Aim of the exercise: Reproduce the listing from the line with "Given: Select the row for plate 粤BA6403" up to and including the line with "coord(1110,369)", substituting "Expand" for "Collapse" and leaving everything else unchanged.

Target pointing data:
----
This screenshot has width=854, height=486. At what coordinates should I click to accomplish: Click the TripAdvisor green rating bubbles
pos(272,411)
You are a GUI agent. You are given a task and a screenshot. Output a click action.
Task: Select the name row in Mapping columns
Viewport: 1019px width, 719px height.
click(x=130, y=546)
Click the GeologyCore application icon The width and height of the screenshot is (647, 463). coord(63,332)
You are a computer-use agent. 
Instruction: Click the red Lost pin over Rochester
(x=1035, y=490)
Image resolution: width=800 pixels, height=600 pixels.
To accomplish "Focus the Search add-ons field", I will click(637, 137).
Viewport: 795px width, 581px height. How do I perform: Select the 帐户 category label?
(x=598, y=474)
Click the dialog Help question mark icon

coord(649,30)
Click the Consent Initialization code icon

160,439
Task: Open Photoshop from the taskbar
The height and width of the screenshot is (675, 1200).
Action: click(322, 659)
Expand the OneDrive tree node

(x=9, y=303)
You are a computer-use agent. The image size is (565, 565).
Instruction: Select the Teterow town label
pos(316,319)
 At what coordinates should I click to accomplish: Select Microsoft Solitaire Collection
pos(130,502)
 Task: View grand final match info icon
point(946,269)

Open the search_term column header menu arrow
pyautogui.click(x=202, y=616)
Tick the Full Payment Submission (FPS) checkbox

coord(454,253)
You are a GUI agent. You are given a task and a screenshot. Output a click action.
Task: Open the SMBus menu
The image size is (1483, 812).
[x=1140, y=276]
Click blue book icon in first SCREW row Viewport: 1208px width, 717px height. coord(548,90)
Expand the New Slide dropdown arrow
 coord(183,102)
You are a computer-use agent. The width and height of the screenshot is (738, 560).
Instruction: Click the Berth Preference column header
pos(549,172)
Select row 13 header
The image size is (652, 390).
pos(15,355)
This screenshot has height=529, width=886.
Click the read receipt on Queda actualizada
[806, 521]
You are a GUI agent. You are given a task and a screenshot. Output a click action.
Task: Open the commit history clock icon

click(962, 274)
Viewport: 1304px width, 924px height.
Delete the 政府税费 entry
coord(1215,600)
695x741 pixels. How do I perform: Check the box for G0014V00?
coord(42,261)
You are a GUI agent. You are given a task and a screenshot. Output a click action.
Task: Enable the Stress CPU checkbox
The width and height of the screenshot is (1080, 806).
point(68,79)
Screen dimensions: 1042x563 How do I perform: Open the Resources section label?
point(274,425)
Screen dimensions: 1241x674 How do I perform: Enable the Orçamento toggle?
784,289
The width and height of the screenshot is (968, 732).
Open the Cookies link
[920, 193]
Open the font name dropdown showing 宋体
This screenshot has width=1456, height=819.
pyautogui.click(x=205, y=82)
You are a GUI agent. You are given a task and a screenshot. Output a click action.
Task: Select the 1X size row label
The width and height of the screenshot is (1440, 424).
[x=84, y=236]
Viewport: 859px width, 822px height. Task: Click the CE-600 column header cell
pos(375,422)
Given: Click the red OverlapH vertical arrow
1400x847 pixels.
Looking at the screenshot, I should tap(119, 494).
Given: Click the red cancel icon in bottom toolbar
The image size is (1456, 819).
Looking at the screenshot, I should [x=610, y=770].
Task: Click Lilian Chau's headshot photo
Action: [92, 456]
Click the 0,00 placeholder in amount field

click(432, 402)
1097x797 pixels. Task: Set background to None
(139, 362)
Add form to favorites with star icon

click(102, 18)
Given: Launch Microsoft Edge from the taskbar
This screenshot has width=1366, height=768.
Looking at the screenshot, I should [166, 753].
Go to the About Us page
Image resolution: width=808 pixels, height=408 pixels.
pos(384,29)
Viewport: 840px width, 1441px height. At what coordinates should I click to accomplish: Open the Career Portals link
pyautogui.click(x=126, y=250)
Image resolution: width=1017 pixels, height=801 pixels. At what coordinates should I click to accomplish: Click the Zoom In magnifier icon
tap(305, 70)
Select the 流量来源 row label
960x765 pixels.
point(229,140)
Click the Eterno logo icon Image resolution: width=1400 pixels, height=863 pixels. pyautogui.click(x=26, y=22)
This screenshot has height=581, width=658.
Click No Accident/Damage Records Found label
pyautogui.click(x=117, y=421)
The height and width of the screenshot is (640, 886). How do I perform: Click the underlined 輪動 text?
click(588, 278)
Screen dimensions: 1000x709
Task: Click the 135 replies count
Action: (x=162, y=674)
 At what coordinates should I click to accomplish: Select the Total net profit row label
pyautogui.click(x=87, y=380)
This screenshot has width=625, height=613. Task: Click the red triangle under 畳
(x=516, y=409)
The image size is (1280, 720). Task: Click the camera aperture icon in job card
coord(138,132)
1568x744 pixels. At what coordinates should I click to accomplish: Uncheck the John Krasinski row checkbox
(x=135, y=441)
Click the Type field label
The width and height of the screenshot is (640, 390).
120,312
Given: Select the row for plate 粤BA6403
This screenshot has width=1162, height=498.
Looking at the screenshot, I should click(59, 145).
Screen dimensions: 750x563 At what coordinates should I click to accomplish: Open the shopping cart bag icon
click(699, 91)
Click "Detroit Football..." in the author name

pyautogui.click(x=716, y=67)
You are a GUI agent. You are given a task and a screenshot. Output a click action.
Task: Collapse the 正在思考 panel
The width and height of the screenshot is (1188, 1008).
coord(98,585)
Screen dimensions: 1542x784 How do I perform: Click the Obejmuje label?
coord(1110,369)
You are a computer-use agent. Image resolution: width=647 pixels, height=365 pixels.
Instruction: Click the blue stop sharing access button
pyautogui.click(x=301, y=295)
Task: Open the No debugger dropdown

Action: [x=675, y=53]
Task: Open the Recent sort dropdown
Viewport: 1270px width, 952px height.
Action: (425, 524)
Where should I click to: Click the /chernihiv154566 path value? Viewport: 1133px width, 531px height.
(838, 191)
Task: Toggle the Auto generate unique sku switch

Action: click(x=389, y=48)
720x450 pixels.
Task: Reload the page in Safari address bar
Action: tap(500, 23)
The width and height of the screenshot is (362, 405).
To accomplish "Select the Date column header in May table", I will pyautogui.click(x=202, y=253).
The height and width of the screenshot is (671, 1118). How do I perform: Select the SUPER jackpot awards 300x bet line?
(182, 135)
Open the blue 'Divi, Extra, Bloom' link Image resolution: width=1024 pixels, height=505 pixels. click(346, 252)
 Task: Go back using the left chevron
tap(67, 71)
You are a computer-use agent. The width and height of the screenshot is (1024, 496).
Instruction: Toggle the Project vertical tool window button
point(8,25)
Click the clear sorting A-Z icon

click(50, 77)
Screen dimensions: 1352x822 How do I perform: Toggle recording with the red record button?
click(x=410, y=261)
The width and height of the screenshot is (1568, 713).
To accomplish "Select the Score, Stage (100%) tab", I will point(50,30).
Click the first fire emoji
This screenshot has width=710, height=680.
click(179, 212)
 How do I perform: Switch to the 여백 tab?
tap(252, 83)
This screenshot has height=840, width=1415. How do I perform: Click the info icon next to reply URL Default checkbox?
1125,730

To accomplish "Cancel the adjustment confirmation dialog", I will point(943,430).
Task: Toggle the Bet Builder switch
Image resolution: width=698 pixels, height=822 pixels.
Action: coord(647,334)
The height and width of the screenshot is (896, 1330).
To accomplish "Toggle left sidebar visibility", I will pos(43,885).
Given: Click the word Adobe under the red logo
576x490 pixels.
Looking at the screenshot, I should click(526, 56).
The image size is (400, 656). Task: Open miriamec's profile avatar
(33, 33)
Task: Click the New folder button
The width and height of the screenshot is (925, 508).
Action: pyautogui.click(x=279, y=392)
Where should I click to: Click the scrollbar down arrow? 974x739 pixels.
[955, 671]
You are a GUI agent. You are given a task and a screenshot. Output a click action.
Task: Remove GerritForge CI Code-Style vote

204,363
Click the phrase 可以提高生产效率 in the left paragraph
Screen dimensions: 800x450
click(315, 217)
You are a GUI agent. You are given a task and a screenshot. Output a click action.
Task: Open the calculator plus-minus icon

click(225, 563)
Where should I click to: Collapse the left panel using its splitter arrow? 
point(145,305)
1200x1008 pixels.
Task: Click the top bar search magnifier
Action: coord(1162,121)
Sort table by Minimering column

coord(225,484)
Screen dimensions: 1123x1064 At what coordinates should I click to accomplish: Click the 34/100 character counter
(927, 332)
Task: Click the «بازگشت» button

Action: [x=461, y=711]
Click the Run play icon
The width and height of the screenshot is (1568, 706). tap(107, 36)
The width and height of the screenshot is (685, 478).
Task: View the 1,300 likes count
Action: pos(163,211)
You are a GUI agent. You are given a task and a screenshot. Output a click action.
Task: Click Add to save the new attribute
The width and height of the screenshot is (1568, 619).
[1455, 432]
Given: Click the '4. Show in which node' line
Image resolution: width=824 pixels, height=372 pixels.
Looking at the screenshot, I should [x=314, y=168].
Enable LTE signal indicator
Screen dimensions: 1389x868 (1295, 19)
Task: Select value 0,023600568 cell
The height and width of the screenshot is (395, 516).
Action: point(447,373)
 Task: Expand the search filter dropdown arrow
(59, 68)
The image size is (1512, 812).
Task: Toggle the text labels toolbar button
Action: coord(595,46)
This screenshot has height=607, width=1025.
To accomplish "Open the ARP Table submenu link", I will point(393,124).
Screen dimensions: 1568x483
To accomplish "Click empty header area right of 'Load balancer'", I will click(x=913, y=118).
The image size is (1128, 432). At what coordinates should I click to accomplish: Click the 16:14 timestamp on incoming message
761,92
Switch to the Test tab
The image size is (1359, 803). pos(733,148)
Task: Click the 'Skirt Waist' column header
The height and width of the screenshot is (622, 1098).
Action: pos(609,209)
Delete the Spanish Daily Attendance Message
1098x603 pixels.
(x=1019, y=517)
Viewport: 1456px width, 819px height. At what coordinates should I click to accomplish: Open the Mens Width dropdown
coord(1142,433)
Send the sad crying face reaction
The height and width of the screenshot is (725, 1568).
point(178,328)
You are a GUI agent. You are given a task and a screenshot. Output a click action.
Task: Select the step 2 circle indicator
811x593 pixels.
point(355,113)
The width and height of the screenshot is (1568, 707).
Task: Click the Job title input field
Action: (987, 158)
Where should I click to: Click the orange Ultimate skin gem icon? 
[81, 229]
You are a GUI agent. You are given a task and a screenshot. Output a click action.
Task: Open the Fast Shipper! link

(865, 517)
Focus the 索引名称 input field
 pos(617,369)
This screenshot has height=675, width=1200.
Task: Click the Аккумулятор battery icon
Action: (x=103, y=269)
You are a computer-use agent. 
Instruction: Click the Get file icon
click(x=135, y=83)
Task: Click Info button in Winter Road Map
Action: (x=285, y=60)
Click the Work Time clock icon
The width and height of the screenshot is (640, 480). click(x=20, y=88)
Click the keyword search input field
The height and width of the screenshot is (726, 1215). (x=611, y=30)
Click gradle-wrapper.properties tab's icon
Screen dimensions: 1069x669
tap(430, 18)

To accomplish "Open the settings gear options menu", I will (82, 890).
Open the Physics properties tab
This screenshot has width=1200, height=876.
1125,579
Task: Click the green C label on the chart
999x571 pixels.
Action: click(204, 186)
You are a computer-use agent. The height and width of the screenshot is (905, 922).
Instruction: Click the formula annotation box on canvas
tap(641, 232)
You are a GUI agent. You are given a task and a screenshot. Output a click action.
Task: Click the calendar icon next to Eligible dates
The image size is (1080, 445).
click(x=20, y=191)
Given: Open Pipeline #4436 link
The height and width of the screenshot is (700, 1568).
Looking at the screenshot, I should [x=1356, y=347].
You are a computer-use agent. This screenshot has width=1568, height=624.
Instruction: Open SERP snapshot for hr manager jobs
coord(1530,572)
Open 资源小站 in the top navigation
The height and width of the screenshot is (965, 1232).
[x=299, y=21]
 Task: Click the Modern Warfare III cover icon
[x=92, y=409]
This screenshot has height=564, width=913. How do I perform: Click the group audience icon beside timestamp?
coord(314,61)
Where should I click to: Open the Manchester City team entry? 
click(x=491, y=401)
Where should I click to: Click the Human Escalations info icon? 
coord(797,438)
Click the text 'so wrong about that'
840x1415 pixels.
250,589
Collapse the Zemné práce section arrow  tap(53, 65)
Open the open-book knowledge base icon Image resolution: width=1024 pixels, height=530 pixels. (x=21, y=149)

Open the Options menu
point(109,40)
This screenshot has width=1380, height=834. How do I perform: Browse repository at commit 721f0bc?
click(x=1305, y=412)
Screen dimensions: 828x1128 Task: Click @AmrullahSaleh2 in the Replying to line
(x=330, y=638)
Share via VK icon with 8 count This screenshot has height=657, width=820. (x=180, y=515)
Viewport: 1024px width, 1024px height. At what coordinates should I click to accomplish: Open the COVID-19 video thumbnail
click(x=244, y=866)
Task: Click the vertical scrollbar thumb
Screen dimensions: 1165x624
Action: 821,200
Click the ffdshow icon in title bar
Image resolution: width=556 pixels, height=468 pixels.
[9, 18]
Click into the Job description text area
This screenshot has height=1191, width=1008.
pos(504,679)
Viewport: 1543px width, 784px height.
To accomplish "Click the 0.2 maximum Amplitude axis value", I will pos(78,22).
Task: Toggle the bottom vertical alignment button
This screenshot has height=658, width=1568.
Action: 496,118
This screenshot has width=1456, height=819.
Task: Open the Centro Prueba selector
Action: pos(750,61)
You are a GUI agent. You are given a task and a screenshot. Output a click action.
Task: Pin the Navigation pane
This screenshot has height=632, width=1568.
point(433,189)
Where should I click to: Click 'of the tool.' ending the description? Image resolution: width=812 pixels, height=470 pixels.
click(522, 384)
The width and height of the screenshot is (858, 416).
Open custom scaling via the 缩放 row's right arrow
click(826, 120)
----
Answer for this exercise:
Given: Select the row for plate 粤BA6403
This screenshot has width=1162, height=498.
Looking at the screenshot, I should click(59, 145).
Screen dimensions: 750x563 At what coordinates should I click to accomplish: Open the shopping cart bag icon
click(699, 91)
Click "Detroit Football..." in the author name

pyautogui.click(x=716, y=67)
You are a GUI agent. You are given a task and a screenshot. Output a click action.
Task: Expand the 正在思考 panel
The width and height of the screenshot is (1188, 1008).
coord(98,585)
Screen dimensions: 1542x784 How do I perform: Click the Obejmuje label?
coord(1110,369)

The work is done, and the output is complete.